La fetoscopia es a la cirugía fetal abierta lo que la laparoscopia a la laparotomía. La práctica de


una operación con endoscopios de fibra óptica de sólo 1 a 2 mm de diámetro e instrumentos
como láseres que pasan por cánulas de 3 a 5 mm revolucionó los tratamientos disponibles
para algunos trastornos fetales. Los ejemplos de los trastornos que pueden tratarse por
fetoscopia incluyen síndrome de transfusión intergemelar; hernia diafragmática congénita,
tratada por oclusión traqueal fetal; tratamiento con láser cistoscópico de válvulas uretrales
posteriores; tratamiento con láser de oclusión de cuerdas vocales en la secuencia de
obstrucción congénita de vía respiratoria superior; y liberación de bandas amnióticas.

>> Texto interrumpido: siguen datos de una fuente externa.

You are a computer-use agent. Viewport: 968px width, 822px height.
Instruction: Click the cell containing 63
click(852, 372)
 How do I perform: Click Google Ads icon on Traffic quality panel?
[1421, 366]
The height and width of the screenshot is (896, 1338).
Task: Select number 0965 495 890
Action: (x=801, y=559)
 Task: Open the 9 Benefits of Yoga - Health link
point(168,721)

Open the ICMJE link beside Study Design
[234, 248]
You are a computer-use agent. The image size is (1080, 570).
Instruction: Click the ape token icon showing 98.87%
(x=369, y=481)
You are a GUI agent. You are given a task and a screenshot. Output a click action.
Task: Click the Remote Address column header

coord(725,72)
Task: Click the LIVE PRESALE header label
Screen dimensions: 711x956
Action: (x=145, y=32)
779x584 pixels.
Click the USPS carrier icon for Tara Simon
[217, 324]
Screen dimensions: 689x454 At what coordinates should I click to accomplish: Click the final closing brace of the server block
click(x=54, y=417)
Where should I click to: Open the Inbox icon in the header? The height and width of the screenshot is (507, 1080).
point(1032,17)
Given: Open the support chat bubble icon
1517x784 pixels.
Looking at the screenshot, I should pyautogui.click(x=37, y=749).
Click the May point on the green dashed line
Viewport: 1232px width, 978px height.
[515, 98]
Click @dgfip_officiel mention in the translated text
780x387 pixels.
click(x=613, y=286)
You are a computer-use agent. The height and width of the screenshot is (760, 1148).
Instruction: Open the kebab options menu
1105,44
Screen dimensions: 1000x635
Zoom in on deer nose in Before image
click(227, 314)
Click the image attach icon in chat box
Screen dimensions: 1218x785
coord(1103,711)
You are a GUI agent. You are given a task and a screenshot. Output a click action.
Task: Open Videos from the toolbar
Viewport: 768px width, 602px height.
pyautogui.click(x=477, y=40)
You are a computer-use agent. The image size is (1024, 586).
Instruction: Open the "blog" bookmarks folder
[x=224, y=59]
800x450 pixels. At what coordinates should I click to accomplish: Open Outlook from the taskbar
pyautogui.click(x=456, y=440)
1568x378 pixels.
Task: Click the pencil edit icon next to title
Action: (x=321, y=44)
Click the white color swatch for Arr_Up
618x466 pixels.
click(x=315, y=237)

Oclusión traqueal endoscópica fetal para hernia diafragmática congénita

Está indicada la oclusión traqueal endoscópica fetal (FETO, fetal endoscopic tracheal occlusion)
con la finalidad de que, al colocar un globo de silicona entre la carina y las cuerdas vocales del
feto, se detenga la salida normal del líquido pulmonar, y los pulmones se expandan a pesar de
la presencia de órganos abdominales en el tórax. El globo se retira al momento del parto
mediante un procedimiento de tratamiento extrauterino durante el parto (EXIT, ex utero
intrapartum treatment), que se explica más adelante.

Tratamiento de derivación fetal.

Las derivaciones urinarias se llevan a cabo sobre todo en casos de obstrucción de la salida
vesical, por ejemplo en presencia de válvulas uretrales posteriores, que de otra manera serían
letales. Las derivaciones torácicas de la cavidad pleural fetal a la cavidad amniótica se efectúan
para drenar grandes derrames pleurales. Éstos pueden acumularse con quilotórax, o pueden
acompañar al secuestro pulmonar. También se han usado derivaciones para drenar un quiste
dominante en fetos con malformación adenomatoidea quística congénita. Estas derivaciones
se acompañan de tasas de pérdida fetal de 5%

Procedimientos con catéter intracardiaco fetal.

la estenosis aórtica fetal grave detectada a principio del segundo trimestre puede evolucionar
hasta la hipoplasia del lado izquierdo del corazón para el tercer trimestre.